Sin contestar a mis
palabras, el hombre se encaró con Zecoto.
—Y usted ¿Qué
historia tiene que contarme? ¿Tampoco ha hecho nada? ¿Ha llegado aquí por
equivocación? ¿No estaba en Guarenas en la mañana del día 27? ¿No participó en
el vuelco y posterior incendio del autobús?…
— Señor — balbuceó
Zecoto —, yo no he sido cabecilla de nada. La mañana del día 27 llegué a la
estación de autobuses, como cada día. Una muchedumbre exaltada discutía, a
gritos, con los empleados de la línea por la subida del precio del billete; era
exagerada y la gente estaba enardecida. Yo me uní a la protesta y, en grupo,
nos organizamos para dirigirnos a la capital. Lo del autobús fue un accidente.
Usted sabe, la multitud es incontrolable, fue inevitable…
— Bien, en vista de
que no quieren colaborar, se van a quedar aquí, detenidos, hasta que se decidan
a hacerlo. Son muy graves los sucesos en los que han participado y van a tener
que pagar por ellos. En cuanto a usted, Orive,
no tiene que preocuparse por su familia. Su esposa, también está
detenida es estas instalaciones. Sus hijos están libres, en los cerros.

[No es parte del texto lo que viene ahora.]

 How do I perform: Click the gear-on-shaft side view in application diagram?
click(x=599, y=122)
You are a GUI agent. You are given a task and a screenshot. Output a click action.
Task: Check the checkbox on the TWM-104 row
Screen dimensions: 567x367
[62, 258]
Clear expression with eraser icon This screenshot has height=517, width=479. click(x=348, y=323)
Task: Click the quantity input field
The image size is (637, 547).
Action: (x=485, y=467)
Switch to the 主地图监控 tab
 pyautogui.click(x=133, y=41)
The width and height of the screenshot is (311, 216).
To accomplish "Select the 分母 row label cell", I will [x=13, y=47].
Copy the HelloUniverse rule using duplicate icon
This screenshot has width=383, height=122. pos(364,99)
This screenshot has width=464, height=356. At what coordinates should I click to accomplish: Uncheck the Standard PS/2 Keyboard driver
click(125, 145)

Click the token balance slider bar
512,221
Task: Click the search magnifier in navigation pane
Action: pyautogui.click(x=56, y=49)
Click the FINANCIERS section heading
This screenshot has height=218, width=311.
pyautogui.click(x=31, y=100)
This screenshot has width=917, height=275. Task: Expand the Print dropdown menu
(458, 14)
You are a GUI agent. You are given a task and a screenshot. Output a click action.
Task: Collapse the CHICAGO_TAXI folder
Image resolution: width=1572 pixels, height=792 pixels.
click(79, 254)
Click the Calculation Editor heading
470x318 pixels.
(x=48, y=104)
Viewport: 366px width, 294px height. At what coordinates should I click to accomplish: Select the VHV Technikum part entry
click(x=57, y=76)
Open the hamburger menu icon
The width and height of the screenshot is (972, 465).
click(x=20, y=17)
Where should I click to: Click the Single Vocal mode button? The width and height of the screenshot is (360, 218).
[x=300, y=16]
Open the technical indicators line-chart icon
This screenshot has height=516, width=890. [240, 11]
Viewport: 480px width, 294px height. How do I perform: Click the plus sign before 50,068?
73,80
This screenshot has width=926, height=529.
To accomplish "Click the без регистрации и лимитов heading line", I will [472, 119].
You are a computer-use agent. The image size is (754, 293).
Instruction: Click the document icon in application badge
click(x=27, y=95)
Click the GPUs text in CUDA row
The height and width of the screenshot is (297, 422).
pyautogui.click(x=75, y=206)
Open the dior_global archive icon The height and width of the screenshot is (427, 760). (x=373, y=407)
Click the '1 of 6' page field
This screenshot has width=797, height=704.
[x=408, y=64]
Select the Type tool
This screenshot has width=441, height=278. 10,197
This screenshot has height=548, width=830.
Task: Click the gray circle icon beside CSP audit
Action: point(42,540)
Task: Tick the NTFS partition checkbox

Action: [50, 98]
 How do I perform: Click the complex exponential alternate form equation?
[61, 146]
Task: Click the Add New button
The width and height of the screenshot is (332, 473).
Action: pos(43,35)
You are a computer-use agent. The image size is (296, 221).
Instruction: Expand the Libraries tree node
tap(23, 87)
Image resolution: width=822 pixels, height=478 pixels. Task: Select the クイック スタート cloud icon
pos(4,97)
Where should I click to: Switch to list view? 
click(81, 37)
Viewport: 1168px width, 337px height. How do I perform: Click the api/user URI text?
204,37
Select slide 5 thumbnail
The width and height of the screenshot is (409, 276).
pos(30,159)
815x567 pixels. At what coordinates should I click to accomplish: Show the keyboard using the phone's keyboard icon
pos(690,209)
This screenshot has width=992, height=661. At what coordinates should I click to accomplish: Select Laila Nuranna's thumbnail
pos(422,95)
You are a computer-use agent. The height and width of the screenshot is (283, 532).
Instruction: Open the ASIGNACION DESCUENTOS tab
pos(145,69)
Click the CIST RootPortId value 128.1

Tendrán
que aprender a cuidarse por sí mismos. Al menos, hasta que usted o la india se
decidan a darme la información que necesito.
Tras decir esto, el
hombre dejó de mirarnos y se enfrascó de nuevo en los papeles, como si ya no le
interesáramos. Tocó un timbre que había sobre la mesa y dos de sus hombres
entraron al despacho, para llevarnos, de vuelta, a la celda. La sorpresa, que
me había paralizado al oír las últimas palabras de Zubiaurre se había
desvanecido.
Consciente de lo que
acababa de escuchar, era incapaz de articular palabra pero, a pesar de las
esposas que me atenazan las muñecas, me abalancé sobre él saltando sobre la
mesa de despacho. Como viniendo de otro lugar, escuche el grito de mi amigo
Zecoto:
— ¡Juan, no seas
loco! ¡Párate!
Los guardias que
acababan de entrar me detuvieron a golpes, pero no pudieron acallar mis gritos:
— ¡Maricón! ¡Hijo de puta! Deja en paz a mi familia…
Al producirse el
tumulto, algunos otros guardias entraron para sacarnos, a Zecoto y a mí, fuera
del despacho. Mientras nos arrastran camino de la celda, nuestros gritos
resonaban por todo el edificio.
El pasillo se hacía interminable
mientras nos resistíamos a los guardias. En medio de la algarabía, al pasar
ante una de las puertas que bordean el pasillo, creí oír la voz de Tibisay que
me confirmaba lo que Zubiaurre acababa de decirme.
— ¡Juan, por Dios,
sácame de aquí! ¡Nuestros hijos están solos!